(Reading passage Opens)

Having sat through most of the hearing and considered the judges’ remarks as the case proceeded (“Queen Mary critic loses unfair dismissal claim”, March), I formed the view that what most colleagues regarded as the unfairness visited on Fanis Missirlis by managers at Queen Mary University of London had to be regarded by the employment tribunal as an academic issue where the law could not intervene. Thus, university leaders were entitled to change the direction of teaching and research in any department and to dismiss staff by a retrospective capability assessment against arbitrary criteria because it was a legitimate exercise of their notional responsibilities.
In this case, managers argued that research metrics (chiefly grant income and the impact factor or reputation of journals in which academics published) were legitimate components of a job description and could be used to assess the suitability of any existing employee during a restructuring, even if such criteria had not been a part of the appointment process for that individual. The tribunal agreed, although it was noted that the application of employment law in the academy was difficult, as, in one sense, everyone was doing the same job and, in another, every scholar had a different pursuit.

(Reading passage Closes)
(The data Opens)

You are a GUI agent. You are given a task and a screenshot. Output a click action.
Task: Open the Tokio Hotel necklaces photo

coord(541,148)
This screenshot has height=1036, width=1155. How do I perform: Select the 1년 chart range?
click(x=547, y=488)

(The data Closes)
(The data Opens)

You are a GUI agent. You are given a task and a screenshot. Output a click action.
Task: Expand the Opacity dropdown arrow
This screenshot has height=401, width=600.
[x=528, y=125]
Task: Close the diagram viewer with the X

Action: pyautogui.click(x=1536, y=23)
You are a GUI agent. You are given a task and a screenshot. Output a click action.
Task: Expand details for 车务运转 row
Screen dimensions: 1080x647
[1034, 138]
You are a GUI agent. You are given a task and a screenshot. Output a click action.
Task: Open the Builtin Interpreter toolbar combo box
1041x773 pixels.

(The data Closes)

▶ Instructions for the task:
Please continue the letter about the Queen Mary tribunal ruling from its last sentence. The lines come from a separate source and have no connection to the text.

▶ Response to this exercise:
Despite the outcome, the case brought to light several facets of the redundancy exercise that might be seen as questionable practice, notably the revisions made to assessment criteria as selection proceeded and the unclear definition of how an academic member of staff might qualify for a teaching and scholarship contract. Witnesses called by Missirlis testified that a number of the more effective teachers and administrators in the School of Biological and Chemical Sciences had now left after reaching compromise agreements. It remains unclear how the competences and skills of these colleagues will be replaced.